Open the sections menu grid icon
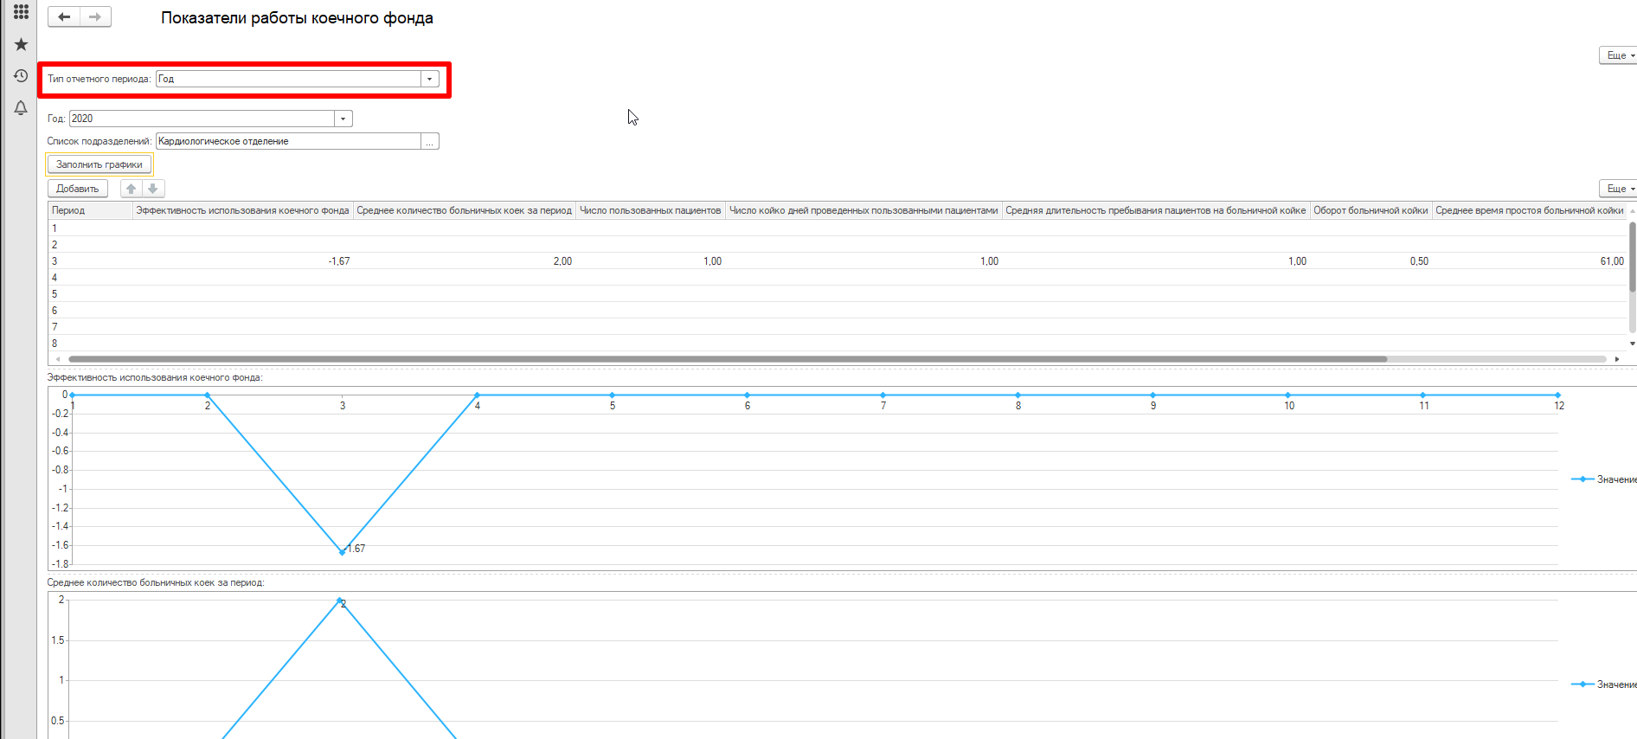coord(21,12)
* * *
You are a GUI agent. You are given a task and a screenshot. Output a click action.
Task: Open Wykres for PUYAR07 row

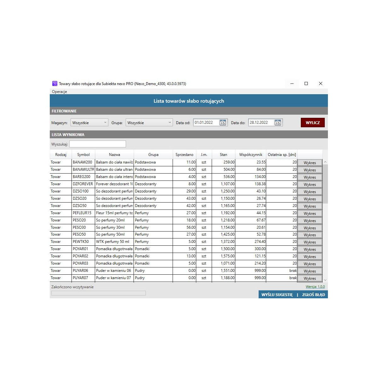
* * *
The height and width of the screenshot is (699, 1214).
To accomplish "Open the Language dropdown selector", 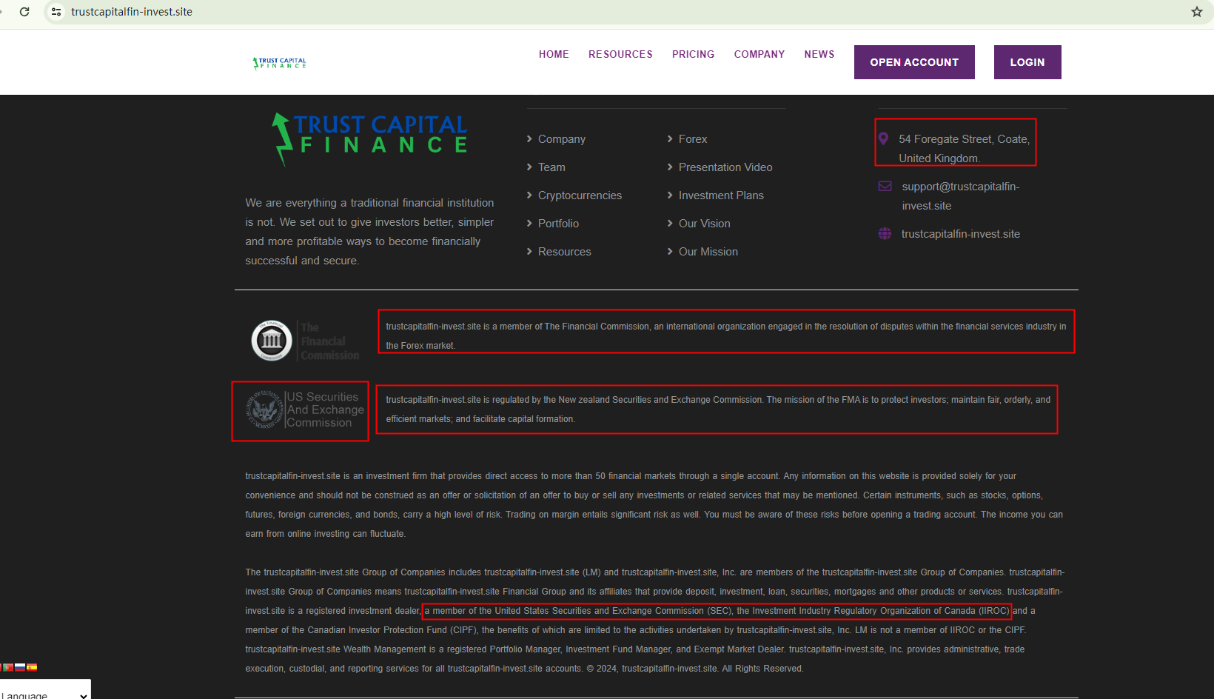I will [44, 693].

Your objective: Every line in the listing above that mentions "screenshot" should be returned.

Written response:
You are a GUI agent. You are given a task and a screenshot. Output a click action.
The height and width of the screenshot is (699, 1214).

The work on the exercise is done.